(Stored items)
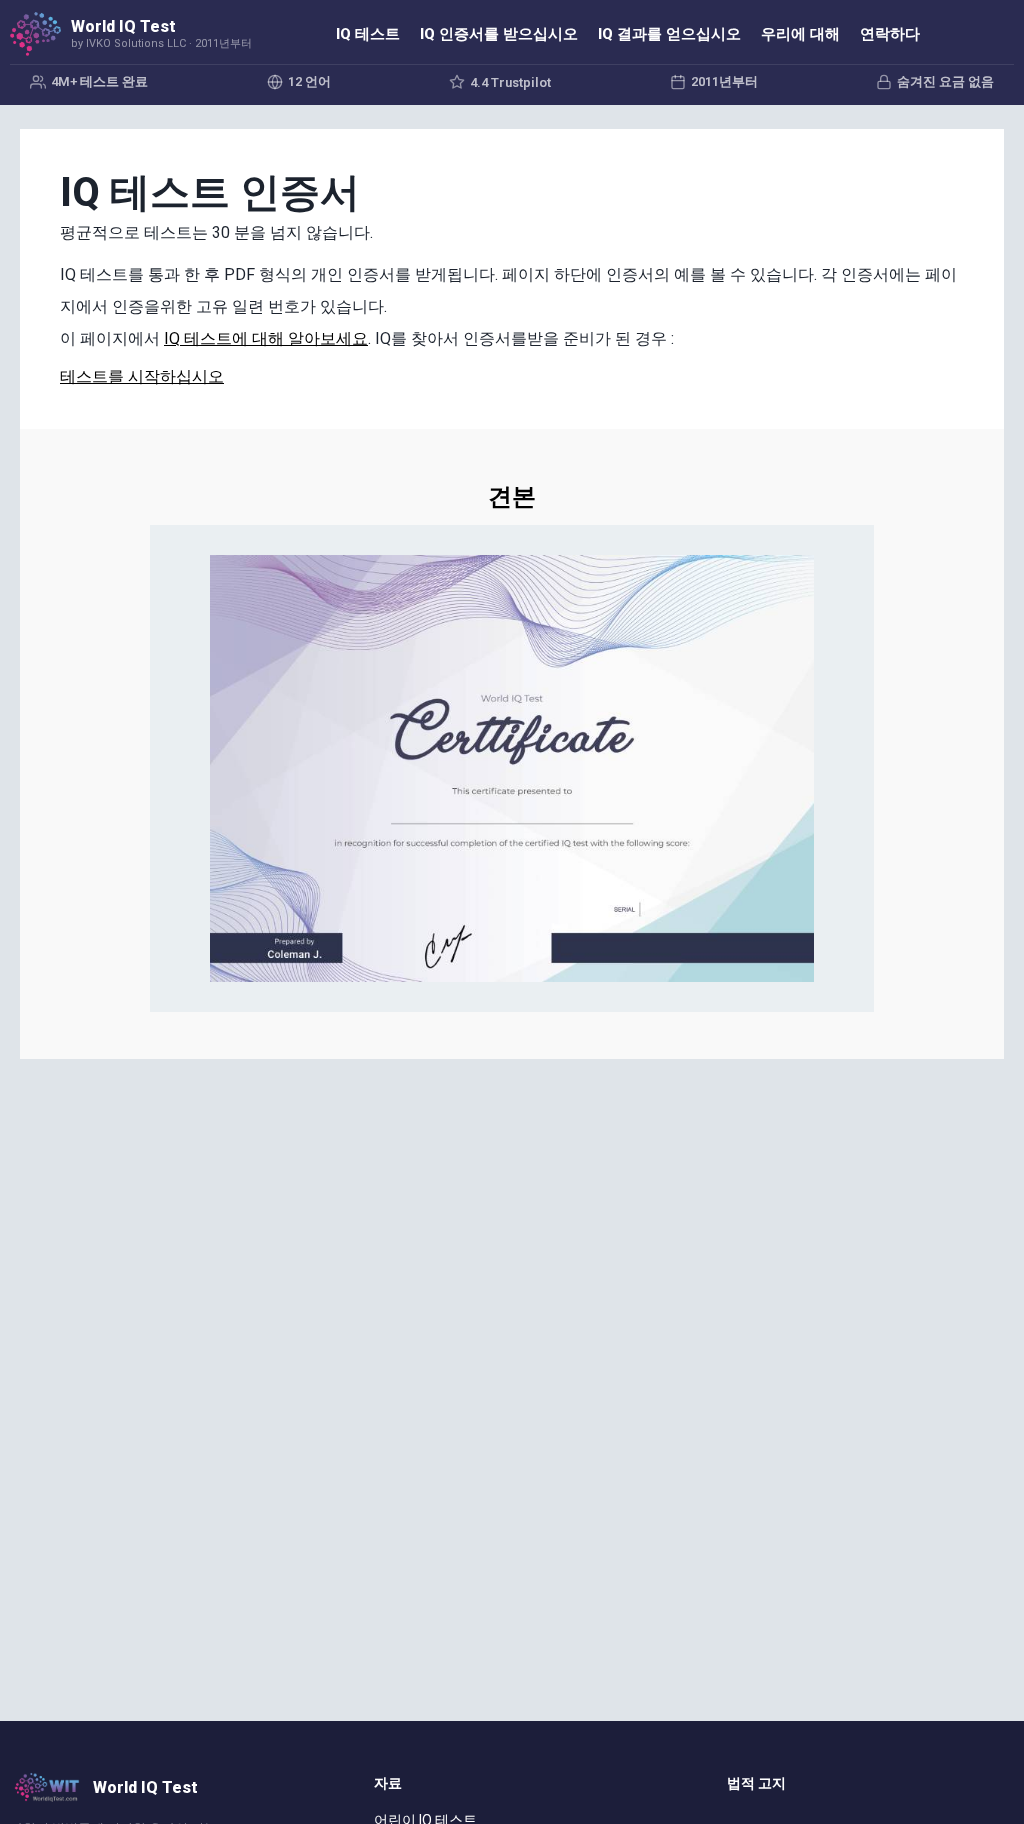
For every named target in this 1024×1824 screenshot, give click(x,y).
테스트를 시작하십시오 (142, 376)
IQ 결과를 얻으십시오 (669, 34)
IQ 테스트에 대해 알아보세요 (266, 338)
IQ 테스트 (368, 34)
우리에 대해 (800, 34)
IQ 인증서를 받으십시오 (499, 34)
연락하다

→ **Instructions for the task**
All of the records above are to be copied exactly, minus the pictures.

→ **Exercise solution**
For every named target in this 1024×1824 screenshot, give click(x,y).
테스트를 시작하십시오 (142, 376)
IQ 결과를 얻으십시오 (669, 34)
IQ 테스트에 대해 알아보세요 (266, 338)
IQ 테스트 (368, 34)
우리에 대해 (800, 34)
IQ 인증서를 받으십시오 (499, 34)
연락하다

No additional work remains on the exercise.